### Activity
Among the lines below, copy each one in which "computer" appears.

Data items
---
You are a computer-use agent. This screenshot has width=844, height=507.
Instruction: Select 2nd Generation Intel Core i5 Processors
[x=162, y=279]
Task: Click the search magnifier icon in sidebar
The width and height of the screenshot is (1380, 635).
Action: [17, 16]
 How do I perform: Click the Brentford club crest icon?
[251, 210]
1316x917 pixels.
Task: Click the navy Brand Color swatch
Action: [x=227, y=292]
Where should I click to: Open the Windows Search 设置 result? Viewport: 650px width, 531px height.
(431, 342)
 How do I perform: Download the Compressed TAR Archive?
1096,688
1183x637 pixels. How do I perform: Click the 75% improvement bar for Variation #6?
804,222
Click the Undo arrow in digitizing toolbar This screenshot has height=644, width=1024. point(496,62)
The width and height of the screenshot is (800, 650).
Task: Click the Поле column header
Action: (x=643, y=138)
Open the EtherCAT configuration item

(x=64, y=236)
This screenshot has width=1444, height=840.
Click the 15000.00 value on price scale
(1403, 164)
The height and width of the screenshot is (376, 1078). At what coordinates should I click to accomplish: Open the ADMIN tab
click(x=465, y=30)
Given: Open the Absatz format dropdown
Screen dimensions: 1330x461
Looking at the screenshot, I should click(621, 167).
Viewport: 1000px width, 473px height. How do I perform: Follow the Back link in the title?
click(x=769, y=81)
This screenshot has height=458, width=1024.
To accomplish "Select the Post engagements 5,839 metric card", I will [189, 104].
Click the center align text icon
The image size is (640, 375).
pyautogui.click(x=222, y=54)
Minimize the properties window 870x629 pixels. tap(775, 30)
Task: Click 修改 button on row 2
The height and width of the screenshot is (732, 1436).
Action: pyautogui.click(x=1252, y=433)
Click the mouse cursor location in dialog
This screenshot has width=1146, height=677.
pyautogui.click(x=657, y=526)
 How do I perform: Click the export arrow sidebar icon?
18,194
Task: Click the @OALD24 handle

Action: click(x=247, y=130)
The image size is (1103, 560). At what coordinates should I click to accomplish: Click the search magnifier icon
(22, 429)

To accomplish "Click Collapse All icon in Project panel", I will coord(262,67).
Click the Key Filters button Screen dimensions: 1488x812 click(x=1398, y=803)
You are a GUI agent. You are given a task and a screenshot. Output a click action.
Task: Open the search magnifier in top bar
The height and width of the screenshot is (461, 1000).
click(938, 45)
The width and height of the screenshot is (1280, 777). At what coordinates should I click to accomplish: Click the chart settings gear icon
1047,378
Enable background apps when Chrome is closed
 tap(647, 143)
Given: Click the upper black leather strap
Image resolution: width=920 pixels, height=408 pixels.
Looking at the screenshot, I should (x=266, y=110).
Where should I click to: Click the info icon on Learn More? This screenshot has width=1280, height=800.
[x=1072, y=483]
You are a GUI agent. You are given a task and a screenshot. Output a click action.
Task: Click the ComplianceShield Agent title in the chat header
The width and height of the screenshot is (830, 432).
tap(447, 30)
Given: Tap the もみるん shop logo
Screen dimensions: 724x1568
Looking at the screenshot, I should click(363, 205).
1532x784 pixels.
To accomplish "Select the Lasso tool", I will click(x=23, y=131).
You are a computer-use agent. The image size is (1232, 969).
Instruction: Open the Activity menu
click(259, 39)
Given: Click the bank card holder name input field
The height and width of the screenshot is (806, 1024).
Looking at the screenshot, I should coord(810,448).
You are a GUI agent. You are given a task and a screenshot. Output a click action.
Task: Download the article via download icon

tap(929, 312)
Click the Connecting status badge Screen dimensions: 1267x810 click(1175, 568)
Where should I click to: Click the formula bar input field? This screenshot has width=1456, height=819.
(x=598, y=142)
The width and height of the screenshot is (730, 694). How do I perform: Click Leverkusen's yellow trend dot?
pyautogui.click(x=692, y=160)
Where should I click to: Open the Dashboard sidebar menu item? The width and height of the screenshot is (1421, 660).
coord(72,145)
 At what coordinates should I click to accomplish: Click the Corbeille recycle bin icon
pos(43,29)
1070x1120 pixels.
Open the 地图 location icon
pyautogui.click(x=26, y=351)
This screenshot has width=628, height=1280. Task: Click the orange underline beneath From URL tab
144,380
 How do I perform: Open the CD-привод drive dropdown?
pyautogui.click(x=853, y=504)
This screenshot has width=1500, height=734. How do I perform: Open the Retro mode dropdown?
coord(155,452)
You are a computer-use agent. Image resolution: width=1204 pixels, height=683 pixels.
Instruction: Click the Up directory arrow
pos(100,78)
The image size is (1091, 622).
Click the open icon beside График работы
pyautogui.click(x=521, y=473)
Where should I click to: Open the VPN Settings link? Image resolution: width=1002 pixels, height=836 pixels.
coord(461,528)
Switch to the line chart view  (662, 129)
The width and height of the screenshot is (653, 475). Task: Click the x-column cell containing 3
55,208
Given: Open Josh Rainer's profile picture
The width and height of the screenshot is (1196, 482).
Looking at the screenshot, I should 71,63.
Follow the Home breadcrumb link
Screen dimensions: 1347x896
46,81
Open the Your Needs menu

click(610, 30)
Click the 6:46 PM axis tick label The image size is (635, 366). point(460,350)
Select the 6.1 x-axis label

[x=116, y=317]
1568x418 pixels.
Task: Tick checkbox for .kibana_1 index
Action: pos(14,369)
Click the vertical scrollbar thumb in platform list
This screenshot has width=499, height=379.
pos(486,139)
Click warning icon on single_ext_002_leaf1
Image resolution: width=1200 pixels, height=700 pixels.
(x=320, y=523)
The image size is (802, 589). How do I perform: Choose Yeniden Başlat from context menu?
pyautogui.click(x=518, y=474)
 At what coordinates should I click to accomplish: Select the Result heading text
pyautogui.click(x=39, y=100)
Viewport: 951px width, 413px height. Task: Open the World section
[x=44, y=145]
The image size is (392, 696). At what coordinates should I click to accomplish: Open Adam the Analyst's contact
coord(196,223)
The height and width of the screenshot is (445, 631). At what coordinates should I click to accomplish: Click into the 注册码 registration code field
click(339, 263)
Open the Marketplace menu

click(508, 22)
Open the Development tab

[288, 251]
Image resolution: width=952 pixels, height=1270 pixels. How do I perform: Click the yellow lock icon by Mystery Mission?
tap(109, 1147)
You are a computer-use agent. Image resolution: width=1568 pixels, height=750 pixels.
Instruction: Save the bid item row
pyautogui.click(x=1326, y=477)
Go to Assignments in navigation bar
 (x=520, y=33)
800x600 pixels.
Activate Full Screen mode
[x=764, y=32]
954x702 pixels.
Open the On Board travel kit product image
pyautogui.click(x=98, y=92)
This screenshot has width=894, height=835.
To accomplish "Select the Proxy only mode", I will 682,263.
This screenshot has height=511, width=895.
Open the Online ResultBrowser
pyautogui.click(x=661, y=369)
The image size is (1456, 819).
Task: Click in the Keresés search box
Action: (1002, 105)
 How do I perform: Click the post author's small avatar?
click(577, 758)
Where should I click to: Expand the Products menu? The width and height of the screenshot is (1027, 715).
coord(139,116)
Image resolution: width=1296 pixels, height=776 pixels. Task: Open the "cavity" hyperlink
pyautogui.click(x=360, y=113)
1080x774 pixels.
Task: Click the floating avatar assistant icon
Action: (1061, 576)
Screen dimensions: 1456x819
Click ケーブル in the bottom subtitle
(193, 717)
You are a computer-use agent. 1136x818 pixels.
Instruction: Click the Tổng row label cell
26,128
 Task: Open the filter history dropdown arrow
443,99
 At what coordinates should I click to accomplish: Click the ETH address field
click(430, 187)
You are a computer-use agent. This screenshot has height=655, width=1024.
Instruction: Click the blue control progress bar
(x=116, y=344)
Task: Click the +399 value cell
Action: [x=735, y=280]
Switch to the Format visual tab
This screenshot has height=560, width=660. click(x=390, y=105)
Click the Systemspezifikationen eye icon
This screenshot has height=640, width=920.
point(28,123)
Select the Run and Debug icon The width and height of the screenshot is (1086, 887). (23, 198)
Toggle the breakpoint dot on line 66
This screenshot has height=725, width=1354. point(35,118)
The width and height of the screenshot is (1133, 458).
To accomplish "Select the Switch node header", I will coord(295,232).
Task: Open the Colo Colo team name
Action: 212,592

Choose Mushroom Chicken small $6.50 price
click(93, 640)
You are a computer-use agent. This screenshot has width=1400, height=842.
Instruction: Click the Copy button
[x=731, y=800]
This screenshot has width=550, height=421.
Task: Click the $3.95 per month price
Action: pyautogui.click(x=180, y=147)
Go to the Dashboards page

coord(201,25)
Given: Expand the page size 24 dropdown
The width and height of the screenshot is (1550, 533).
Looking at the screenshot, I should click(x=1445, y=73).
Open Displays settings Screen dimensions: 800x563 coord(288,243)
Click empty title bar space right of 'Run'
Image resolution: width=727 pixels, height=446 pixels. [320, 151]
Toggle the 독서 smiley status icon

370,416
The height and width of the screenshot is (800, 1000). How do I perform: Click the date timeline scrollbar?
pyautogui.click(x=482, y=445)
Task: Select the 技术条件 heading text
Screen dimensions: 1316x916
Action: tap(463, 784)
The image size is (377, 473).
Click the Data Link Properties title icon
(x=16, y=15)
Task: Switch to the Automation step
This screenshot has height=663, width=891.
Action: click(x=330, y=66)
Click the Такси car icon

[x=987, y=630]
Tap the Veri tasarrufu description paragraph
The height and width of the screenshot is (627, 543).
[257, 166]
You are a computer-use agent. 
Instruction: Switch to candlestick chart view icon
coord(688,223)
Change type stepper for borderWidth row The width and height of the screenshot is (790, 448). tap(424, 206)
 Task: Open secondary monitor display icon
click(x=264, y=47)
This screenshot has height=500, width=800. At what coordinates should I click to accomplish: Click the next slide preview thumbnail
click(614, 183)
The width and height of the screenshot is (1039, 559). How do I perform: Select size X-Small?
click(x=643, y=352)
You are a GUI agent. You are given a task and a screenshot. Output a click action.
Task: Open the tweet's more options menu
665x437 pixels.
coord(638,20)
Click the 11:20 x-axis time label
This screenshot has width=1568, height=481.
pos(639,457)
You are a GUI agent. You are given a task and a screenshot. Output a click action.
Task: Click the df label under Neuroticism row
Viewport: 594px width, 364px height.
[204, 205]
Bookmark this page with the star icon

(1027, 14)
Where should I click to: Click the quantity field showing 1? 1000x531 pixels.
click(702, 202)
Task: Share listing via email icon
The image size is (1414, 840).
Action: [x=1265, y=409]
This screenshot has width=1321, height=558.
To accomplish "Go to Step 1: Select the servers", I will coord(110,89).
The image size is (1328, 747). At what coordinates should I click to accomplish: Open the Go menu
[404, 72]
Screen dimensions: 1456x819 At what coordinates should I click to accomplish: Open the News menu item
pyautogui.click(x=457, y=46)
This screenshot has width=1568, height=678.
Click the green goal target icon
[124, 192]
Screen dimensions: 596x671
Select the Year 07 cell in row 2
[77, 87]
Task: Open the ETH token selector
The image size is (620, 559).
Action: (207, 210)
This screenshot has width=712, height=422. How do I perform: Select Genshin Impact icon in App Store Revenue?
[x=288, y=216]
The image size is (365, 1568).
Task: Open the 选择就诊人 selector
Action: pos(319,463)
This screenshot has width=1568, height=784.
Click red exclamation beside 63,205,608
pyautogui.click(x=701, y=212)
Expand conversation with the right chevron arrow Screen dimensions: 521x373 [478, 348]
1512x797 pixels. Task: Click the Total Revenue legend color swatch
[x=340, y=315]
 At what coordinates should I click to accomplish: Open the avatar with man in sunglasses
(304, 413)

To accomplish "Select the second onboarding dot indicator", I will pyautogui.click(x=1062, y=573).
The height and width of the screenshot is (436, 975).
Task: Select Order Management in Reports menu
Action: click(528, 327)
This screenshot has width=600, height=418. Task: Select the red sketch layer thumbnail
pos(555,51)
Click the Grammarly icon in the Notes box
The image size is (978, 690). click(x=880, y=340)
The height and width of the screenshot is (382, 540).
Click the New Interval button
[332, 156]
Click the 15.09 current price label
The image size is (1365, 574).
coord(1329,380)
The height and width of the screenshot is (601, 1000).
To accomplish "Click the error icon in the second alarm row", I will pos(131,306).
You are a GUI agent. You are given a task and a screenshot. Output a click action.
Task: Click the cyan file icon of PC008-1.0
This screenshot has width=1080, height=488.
---
### Solution to the exercise
You are a computer-use agent. This screenshot has width=844, height=507.
You are a computer-use agent. The image size is (1232, 969).
You are a computer-use agent. Image resolution: width=1204 pixels, height=683 pixels.
You are a computer-use agent. Image resolution: width=1568 pixels, height=750 pixels.
You are a computer-use agent. 1136x818 pixels.
You are a computer-use agent. This screenshot has height=655, width=1024.
You are a computer-use agent. This screenshot has width=1400, height=842.
You are a computer-use agent. 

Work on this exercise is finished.